【天野秀夫 中小型厳選株】売上高100億円台乗せる 「まんが王国」運営「ビーグリー」 東証1部への市場変更も

 米NYダウは1月26日の史上最高値から2月9日の安値までの下げ幅の2分の1戻りを超えてきて、過度な相場波乱は収束傾向にあります。しかし、1ドル=106円水準に進んだ円高ドル安は、企業業績の上振れ期待を後退させることから、日経平均の上値を重くしてくることになりそうです。

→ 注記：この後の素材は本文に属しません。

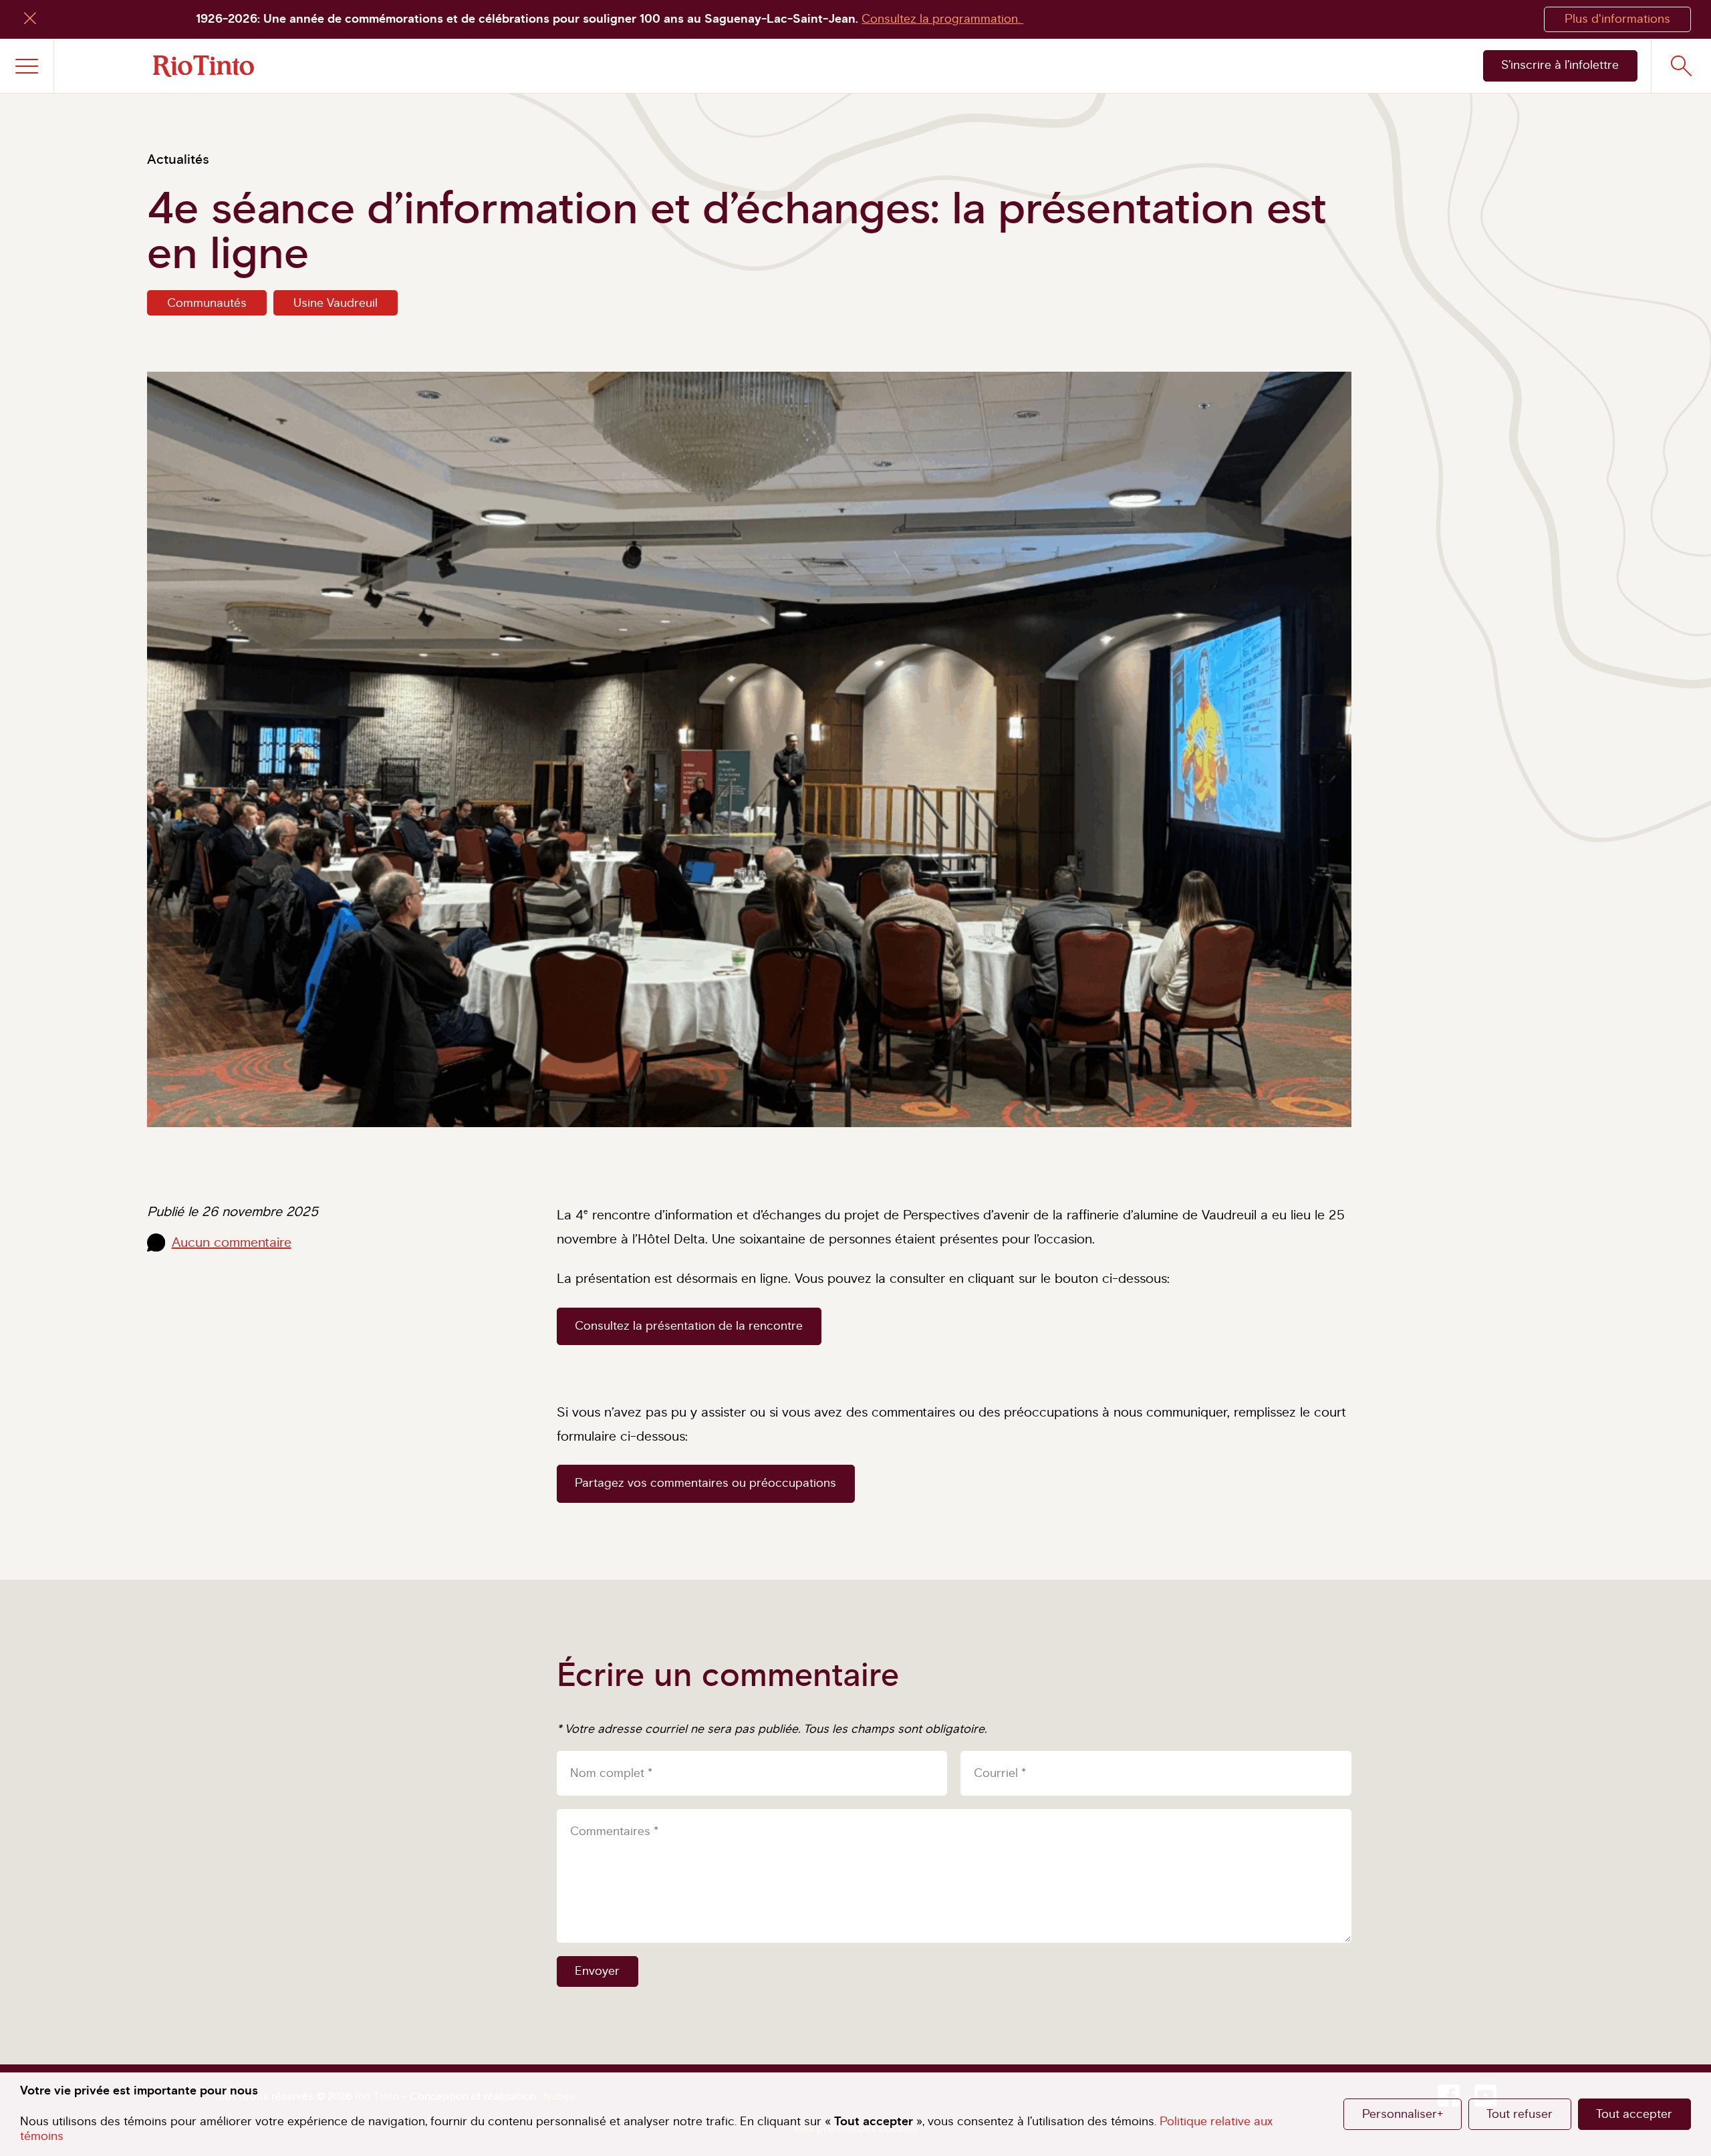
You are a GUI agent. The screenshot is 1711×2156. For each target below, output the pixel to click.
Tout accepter (1634, 2115)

 金利の上昇が基本的にはマイナスに働く新興企業銘柄も例外ではありません。ただ、東証2部、ジャスダックには為替の円高による影響を受けにくい内需型銘柄が多く、マザーズには同じく内需系IT、バイオ関連などが多数存在しますので、こうした銘柄の中から好業績銘柄を選別することができます。

 また、今年第1号の新規上場(IPO)であるMマートが、23日に登場してくることは、相場的に明るいトピックスです。新規資金を呼び込み、物色動向に刺激を与えるIPOが動き出すことは新興企業銘柄の戻りを刺激する好材料として働いてくるでしょう。

 こうしたなか、円高の影響とは無縁で、株価が上場来の安値圏1400円台にあるマザーズの「ビーグリー」(3981)は、手掛かり材料満載の好業績銘柄として投資魅力が膨らんでいます。

 同社は、スマホ向け電子コミック配信サービスで業界大手級の「まんが王国」を運営しています。実写テレビドラマが放映中の「きみが心に棲みついた」等の人気作品を持つほか、「シティハンター」の北条司さん、「北斗の拳」の原哲夫さんなどが参画するノース・スターズ・ピクチャーズと提携し、優良なコンテンツを多数抱えていることが強みです。

 そのため、業績も好調で前12月期は前期比7・6%増収、45%経常増益で着地し、今12月期は前期比14・5%増収の売上高102億7100万円、経常利益は12・4%増の12億2200万円見込みと連続で過去最高益を更新し、売上高は初の100億円台に乗せてきます。

 増益率が前期を下回りますが、これは「まんが王国」のブランディング、市場認知度を向上させるために、テレビCMなどプロモーション活動を積極的に展開するためです。市場が拡大中の電子コミック市場での宣伝・コマーシャル効果は、売り上げ増に直結する期待が膨らみます。

 そして、ビーグリーはここから約1カ月後の3月17日にIPO1年を迎え、東証1部への市場変更も近づいてきそうです。現在の株価に割高感はなく、IPO時の公開価格1800円以下の時価水準は割安の一言です。

 ■天野秀夫(あまの・ひでお) 日本大学法学部卒。1987年4月、日本証券新聞社に入社。記者、編集局長などを経て、代表取締役社長を12年近く務める。2017年4月、独立。証券・金融界、上場企業経営者とのパイプを生かし金融リテラシーへの貢献を目指す。